May I have the lines from the one containing "Task: Open trends settings gear" to the end of the entries, returned exactly and with nothing else?

- - -

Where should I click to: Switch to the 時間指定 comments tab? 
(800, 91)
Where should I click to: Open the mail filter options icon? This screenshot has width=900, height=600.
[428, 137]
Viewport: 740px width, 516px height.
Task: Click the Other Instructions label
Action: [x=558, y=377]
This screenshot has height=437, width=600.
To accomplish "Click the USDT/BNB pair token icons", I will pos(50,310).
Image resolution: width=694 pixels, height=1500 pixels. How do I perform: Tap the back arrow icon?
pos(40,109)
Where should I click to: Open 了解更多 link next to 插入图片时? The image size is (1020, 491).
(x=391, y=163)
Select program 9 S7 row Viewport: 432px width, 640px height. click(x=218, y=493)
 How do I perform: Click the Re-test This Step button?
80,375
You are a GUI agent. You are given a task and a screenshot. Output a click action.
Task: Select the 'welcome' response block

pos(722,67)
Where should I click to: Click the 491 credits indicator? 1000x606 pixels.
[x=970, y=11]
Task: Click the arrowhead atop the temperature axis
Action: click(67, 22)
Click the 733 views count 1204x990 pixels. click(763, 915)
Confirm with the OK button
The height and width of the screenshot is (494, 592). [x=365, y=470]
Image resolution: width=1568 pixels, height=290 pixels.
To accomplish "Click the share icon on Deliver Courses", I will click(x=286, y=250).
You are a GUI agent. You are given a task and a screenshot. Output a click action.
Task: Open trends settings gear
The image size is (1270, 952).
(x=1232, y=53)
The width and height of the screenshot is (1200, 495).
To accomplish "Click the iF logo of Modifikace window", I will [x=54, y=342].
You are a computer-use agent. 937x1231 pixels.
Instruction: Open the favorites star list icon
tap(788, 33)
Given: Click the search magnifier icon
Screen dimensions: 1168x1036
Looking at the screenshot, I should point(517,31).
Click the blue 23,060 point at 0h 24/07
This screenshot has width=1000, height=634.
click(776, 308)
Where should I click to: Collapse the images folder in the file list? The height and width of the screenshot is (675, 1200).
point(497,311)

- - -

*Your response*.
Task: Open trends settings gear
The image size is (1270, 952).
(x=1232, y=53)
The width and height of the screenshot is (1200, 495).
To accomplish "Click the iF logo of Modifikace window", I will [x=54, y=342].
You are a computer-use agent. 937x1231 pixels.
Instruction: Open the favorites star list icon
tap(788, 33)
Given: Click the search magnifier icon
Screen dimensions: 1168x1036
Looking at the screenshot, I should point(517,31).
Click the blue 23,060 point at 0h 24/07
This screenshot has width=1000, height=634.
click(776, 308)
Where should I click to: Collapse the images folder in the file list? The height and width of the screenshot is (675, 1200).
point(497,311)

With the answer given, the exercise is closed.